[Stored data]

• • • • • • •

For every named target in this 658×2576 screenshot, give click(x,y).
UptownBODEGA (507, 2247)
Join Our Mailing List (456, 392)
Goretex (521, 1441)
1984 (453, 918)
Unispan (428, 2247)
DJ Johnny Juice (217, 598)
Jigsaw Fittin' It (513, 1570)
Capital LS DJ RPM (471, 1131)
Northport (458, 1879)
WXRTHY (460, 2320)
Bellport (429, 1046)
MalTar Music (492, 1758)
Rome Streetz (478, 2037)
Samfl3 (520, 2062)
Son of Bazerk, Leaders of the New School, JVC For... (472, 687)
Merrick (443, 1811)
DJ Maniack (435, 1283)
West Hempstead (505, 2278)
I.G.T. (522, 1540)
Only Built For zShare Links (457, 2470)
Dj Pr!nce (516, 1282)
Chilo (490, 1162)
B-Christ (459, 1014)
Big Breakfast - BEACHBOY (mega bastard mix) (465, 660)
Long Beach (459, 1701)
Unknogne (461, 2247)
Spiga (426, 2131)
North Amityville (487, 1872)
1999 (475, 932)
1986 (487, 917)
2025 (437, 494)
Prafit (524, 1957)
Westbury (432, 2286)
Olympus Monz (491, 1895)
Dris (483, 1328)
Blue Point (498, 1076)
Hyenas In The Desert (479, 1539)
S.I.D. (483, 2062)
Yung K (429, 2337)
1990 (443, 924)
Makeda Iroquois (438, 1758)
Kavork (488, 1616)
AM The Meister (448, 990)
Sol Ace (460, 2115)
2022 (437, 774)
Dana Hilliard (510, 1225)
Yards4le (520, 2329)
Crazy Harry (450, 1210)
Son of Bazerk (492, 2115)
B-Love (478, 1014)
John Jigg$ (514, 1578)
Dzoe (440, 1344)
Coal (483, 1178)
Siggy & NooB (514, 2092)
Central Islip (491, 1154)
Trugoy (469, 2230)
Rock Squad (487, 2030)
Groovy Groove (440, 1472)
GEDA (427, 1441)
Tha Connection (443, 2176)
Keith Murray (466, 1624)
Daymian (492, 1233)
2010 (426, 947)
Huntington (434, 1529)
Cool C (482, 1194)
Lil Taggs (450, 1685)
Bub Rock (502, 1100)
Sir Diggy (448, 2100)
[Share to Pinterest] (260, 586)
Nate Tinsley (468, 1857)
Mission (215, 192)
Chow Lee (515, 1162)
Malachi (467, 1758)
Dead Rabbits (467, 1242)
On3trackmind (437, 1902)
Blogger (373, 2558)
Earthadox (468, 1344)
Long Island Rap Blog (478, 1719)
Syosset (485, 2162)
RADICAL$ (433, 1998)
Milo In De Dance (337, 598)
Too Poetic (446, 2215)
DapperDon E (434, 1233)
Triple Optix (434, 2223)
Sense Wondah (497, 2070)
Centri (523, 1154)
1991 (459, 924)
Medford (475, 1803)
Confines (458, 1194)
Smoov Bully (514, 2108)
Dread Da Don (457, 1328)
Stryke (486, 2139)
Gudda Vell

• • • • • • •

#### What is required
An exact copy of every line above is what this asks for.

#### Result of the task
For every named target in this 658×2576 screenshot, give click(x,y).
UptownBODEGA (507, 2247)
Join Our Mailing List (456, 392)
Goretex (521, 1441)
1984 (453, 918)
Unispan (428, 2247)
DJ Johnny Juice (217, 598)
Jigsaw Fittin' It (513, 1570)
Capital LS DJ RPM (471, 1131)
Northport (458, 1879)
WXRTHY (460, 2320)
Bellport (429, 1046)
MalTar Music (492, 1758)
Rome Streetz (478, 2037)
Samfl3 (520, 2062)
Son of Bazerk, Leaders of the New School, JVC For... (472, 687)
Merrick (443, 1811)
DJ Maniack (435, 1283)
West Hempstead (505, 2278)
I.G.T. (522, 1540)
Only Built For zShare Links (457, 2470)
Dj Pr!nce (516, 1282)
Chilo (490, 1162)
B-Christ (459, 1014)
Big Breakfast - BEACHBOY (mega bastard mix) (465, 660)
Long Beach (459, 1701)
Unknogne (461, 2247)
Spiga (426, 2131)
North Amityville (487, 1872)
1999 (475, 932)
1986 (487, 917)
2025 (437, 494)
Prafit (524, 1957)
Westbury (432, 2286)
Olympus Monz (491, 1895)
Dris (483, 1328)
Blue Point (498, 1076)
Hyenas In The Desert (479, 1539)
S.I.D. (483, 2062)
Yung K (429, 2337)
1990 (443, 924)
Makeda Iroquois (438, 1758)
Kavork (488, 1616)
AM The Meister (448, 990)
Sol Ace (460, 2115)
2022 (437, 774)
Dana Hilliard (510, 1225)
Yards4le (520, 2329)
Crazy Harry (450, 1210)
Son of Bazerk (492, 2115)
B-Love (478, 1014)
John Jigg$ (514, 1578)
Dzoe (440, 1344)
Coal (483, 1178)
Siggy & NooB (514, 2092)
Central Islip (491, 1154)
Trugoy (469, 2230)
Rock Squad (487, 2030)
Groovy Groove (440, 1472)
GEDA (427, 1441)
Tha Connection (443, 2176)
Keith Murray (466, 1624)
Daymian (492, 1233)
2010 (426, 947)
Huntington (434, 1529)
Cool C (482, 1194)
Lil Taggs (450, 1685)
Bub Rock (502, 1100)
Sir Diggy (448, 2100)
[Share to Pinterest] (260, 586)
Nate Tinsley (468, 1857)
Mission (215, 192)
Chow Lee (515, 1162)
Malachi (467, 1758)
Dead Rabbits (467, 1242)
On3trackmind (437, 1902)
Blogger (373, 2558)
Earthadox (468, 1344)
Long Island Rap Blog (478, 1719)
Syosset (485, 2162)
RADICAL$ (433, 1998)
Milo In De Dance (337, 598)
Too Poetic (446, 2215)
DapperDon E (434, 1233)
Triple Optix (434, 2223)
Sense Wondah (497, 2070)
Centri (523, 1154)
1991 (459, 924)
Medford (475, 1803)
Confines (458, 1194)
Smoov Bully (514, 2108)
Dread Da Don (457, 1328)
Stryke (486, 2139)
Gudda Vell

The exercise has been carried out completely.